### TASK DESCRIPTION:
Without skipping a line, reproduce the entries exactly.

■ ■ ■ ■ ■

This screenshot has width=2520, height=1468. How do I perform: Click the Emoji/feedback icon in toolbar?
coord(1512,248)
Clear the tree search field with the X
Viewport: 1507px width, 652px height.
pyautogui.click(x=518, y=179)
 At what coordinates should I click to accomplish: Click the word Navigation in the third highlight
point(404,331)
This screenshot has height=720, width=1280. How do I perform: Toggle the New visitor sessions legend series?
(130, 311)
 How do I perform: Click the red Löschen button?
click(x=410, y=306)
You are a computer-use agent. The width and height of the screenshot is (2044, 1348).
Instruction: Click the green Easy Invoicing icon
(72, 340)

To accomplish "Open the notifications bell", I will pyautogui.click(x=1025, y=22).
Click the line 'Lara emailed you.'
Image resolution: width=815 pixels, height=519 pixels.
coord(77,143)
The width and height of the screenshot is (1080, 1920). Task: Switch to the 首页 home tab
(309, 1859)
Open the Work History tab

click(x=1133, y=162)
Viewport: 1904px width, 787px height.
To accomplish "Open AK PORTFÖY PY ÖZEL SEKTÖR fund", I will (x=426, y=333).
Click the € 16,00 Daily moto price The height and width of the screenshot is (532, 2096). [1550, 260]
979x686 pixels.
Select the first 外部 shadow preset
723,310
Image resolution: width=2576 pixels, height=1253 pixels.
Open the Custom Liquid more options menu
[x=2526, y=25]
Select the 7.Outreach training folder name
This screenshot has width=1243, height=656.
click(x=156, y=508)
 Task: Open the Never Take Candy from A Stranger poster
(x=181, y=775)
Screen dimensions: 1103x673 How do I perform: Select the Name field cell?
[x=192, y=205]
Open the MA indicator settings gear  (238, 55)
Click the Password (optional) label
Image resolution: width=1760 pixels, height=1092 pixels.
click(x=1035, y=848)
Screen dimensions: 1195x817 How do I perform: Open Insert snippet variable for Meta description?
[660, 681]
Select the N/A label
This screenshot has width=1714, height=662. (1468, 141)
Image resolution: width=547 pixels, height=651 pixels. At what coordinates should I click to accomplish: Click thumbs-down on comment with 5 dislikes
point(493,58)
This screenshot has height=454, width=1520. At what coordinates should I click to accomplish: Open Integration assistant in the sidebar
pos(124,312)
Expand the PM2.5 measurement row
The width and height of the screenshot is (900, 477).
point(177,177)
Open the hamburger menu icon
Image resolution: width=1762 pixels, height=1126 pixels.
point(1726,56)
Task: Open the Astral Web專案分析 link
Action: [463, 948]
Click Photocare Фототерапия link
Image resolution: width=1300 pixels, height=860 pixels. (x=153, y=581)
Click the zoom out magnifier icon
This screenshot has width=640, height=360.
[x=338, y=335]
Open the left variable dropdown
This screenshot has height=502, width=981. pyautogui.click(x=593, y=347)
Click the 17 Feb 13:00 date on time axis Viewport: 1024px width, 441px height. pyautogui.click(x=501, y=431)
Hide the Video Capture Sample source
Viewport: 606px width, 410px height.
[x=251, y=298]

■ ■ ■ ■ ■

### SOLUTION FOR THIS EXERCISE:
This screenshot has width=2520, height=1468. How do I perform: Click the Emoji/feedback icon in toolbar?
coord(1512,248)
Clear the tree search field with the X
Viewport: 1507px width, 652px height.
pyautogui.click(x=518, y=179)
 At what coordinates should I click to accomplish: Click the word Navigation in the third highlight
point(404,331)
This screenshot has height=720, width=1280. How do I perform: Toggle the New visitor sessions legend series?
(130, 311)
 How do I perform: Click the red Löschen button?
click(x=410, y=306)
You are a computer-use agent. The width and height of the screenshot is (2044, 1348).
Instruction: Click the green Easy Invoicing icon
(72, 340)

To accomplish "Open the notifications bell", I will pyautogui.click(x=1025, y=22).
Click the line 'Lara emailed you.'
Image resolution: width=815 pixels, height=519 pixels.
coord(77,143)
The width and height of the screenshot is (1080, 1920). Task: Switch to the 首页 home tab
(309, 1859)
Open the Work History tab

click(x=1133, y=162)
Viewport: 1904px width, 787px height.
To accomplish "Open AK PORTFÖY PY ÖZEL SEKTÖR fund", I will (x=426, y=333).
Click the € 16,00 Daily moto price The height and width of the screenshot is (532, 2096). [1550, 260]
979x686 pixels.
Select the first 外部 shadow preset
723,310
Image resolution: width=2576 pixels, height=1253 pixels.
Open the Custom Liquid more options menu
[x=2526, y=25]
Select the 7.Outreach training folder name
This screenshot has width=1243, height=656.
click(x=156, y=508)
 Task: Open the Never Take Candy from A Stranger poster
(x=181, y=775)
Screen dimensions: 1103x673 How do I perform: Select the Name field cell?
[x=192, y=205]
Open the MA indicator settings gear  (238, 55)
Click the Password (optional) label
Image resolution: width=1760 pixels, height=1092 pixels.
click(x=1035, y=848)
Screen dimensions: 1195x817 How do I perform: Open Insert snippet variable for Meta description?
[660, 681]
Select the N/A label
This screenshot has width=1714, height=662. (1468, 141)
Image resolution: width=547 pixels, height=651 pixels. At what coordinates should I click to accomplish: Click thumbs-down on comment with 5 dislikes
point(493,58)
This screenshot has height=454, width=1520. At what coordinates should I click to accomplish: Open Integration assistant in the sidebar
pos(124,312)
Expand the PM2.5 measurement row
The width and height of the screenshot is (900, 477).
point(177,177)
Open the hamburger menu icon
Image resolution: width=1762 pixels, height=1126 pixels.
point(1726,56)
Task: Open the Astral Web專案分析 link
Action: [463, 948]
Click Photocare Фототерапия link
Image resolution: width=1300 pixels, height=860 pixels. (x=153, y=581)
Click the zoom out magnifier icon
This screenshot has width=640, height=360.
[x=338, y=335]
Open the left variable dropdown
This screenshot has height=502, width=981. pyautogui.click(x=593, y=347)
Click the 17 Feb 13:00 date on time axis Viewport: 1024px width, 441px height. pyautogui.click(x=501, y=431)
Hide the Video Capture Sample source
Viewport: 606px width, 410px height.
[x=251, y=298]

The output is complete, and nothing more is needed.